## Multinomial Naive Bayes on 20newsgroups Dataset

In the question, you are asked to write code for classifying text data using Mulitnomial Naive Bayes.
[The 20 Newsgroups data set](http://qwone.com/~jason/20Newsgroups/) is a benchmark dataset used for text classification and clustering tasks.

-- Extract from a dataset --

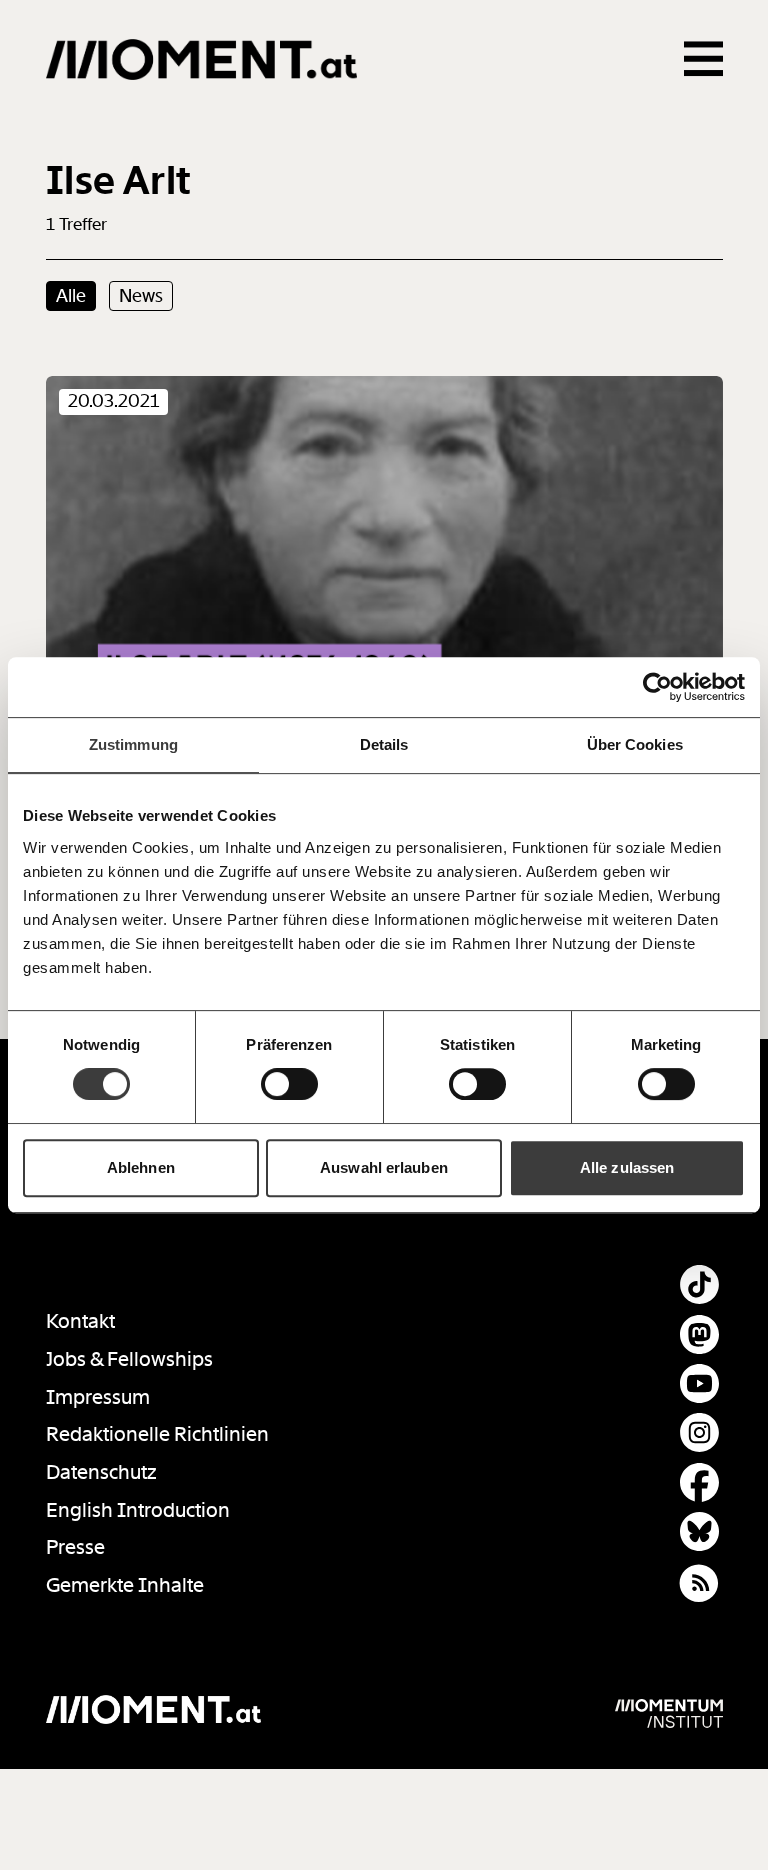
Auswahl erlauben (384, 1167)
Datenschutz (101, 1472)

#### A Few Task Reminders:
* Import required libraries.
* Load the data and split into train, validation, and test sets. You can also perform k-fold cross-validation on the train set for better performance estimates.
* Report the size of each class and perform any required data pre-processing.
* In this case, the input data is text data. So, a goal of this assignment/question is to learn a few basics for working with text data. In particular, for the purpose of the assignment, I am only looking for learning what is Term Frequency–Inverse Document Frequency (TF-IDF) is and how to use the [TfidfVectorizer](https://scikit-learn.org/stable/modules/generated/sklearn.feature_extraction.text.TfidfVectorizer.html) function. 
* Train the Multinomial Naive Bayes Classifier on the data.
* Make predictions and evaluate the model. Generate a confusion matrix and a classification report (e.g. using 'classification_report').
* Summarize your findings and make sure you sufficiently document your code.

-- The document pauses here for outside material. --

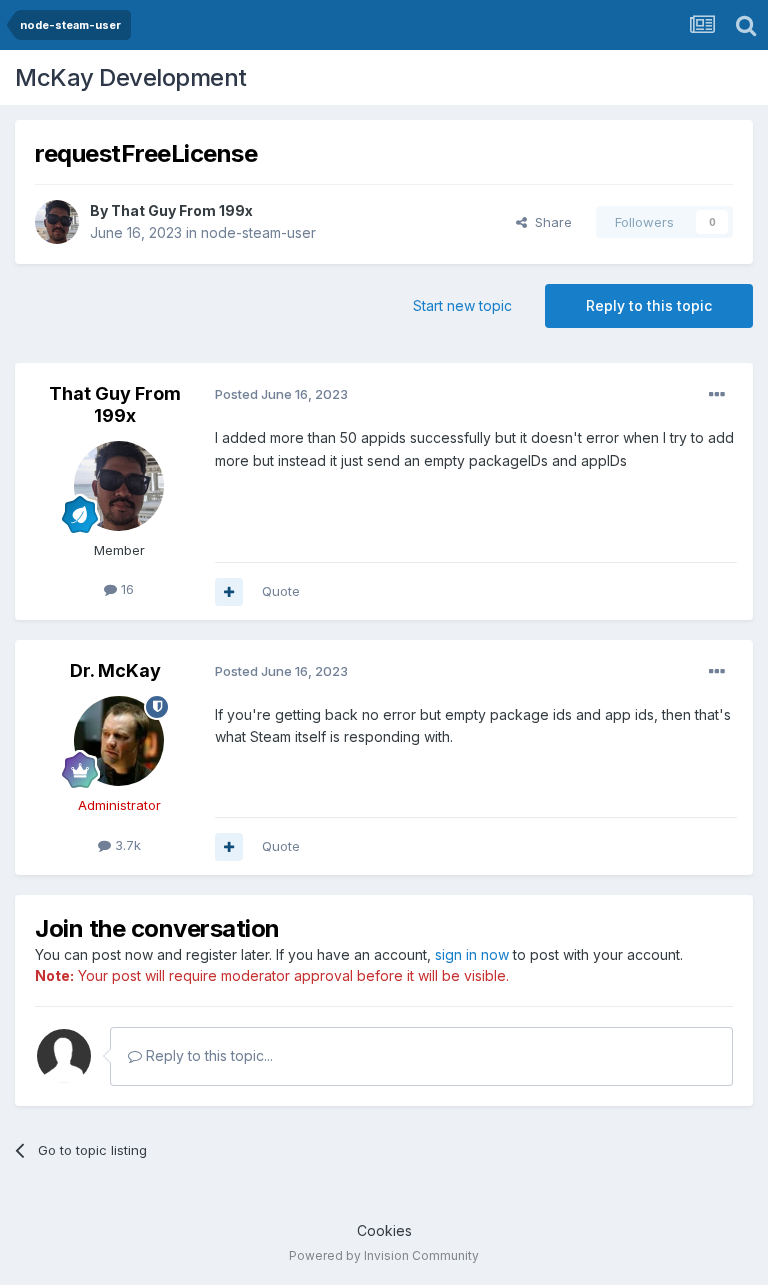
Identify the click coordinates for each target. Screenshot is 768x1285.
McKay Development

**Note.** It is intentional that this problem assignment extends outside of what we have covered in class (i.e. text data pre-processing) and encourages more independent learning and exploration with ML hands-on experience and applications. I hope you would have fun with these type of questions and that they are not very stressful. Also, feedback is welcomed and encouraged!

In [None]:
import numpy as np
import matplotlib.pyplot as plt

Let's load the data and take a look at the target names:

In [None]:
from sklearn.datasets import fetch_20newsgroups

data = fetch_20newsgroups()
data.target_names

For this problem, only consider the four categories below as our classes:

In [None]:
classes = ['comp.windows.x', 'rec.autos', 'sci.space', 'talk.religion.misc']
train = fetch_20newsgroups(subset='train', categories=classes)
test = fetch_20newsgroups(subset='test', categories=classes)

In [None]:
# A sample in the train data
print(train.data[5])

#### Term Frequency–Inverse Document Frequency (TF-IDF):

In the vector space model of text data, each document can represented as $n_1$-dimensional vector, where $n_1$ is the size of the dictionary (number of terms) used to represent the documents in the dataset.
Given $n_2$ documents, we construct a term-document matrix $X \in \mathbb{R}^{n_{1 \times} n_2}$ where $X_{i j}$ corresponds to the significance of term $i$ in document $j$ using a Term frequency - Inverse Document Frequency (TF-IDF) representation:

$$
X_{i j}=T F_{i j} \log \left(\frac{n_2}{D F_i}\right)
$$
where,
\begin{align*}
& \text{Term Frequency: } \quad  TF_{i j}=\frac{f_{i, j}}{\sum \limits _{k \in j} f_{k, j}} \quad  \text { where } f_{i j} \text { is the number of times term $i$ appears in document $j$} \\
& \text{Document Frequency: } \quad   D F_i= |\{j \in \text { corpus } \mid t_i \in j\}|: \text{ number of documents containing term $i$}
\end{align*}


In [None]:
# For the purpose of the assignment, you can use the following:
from sklearn.feature_extraction.text import TfidfVectorizer

n_features = 5000
stop_words_list = nltk.corpus.stopwords.words('english') # optional for assignment
vectorizer = TfidfVectorizer(max_features=n_features, stop_words=stop_words_list)
vectors = vectorizer.fit_transform( ) #insert appropriate training set
feature_names = vectorizer.get_feature_names()
dense = vectors.todense()
denselist = np.array(dense).transpose()  

In [None]:
# For the purpose of the assignment, use default parameters and no need for tuning any hyperparameters or options.
# For example, 

from sklearn.naive_bayes import MultinomialNB
classifier = MultinomialNB()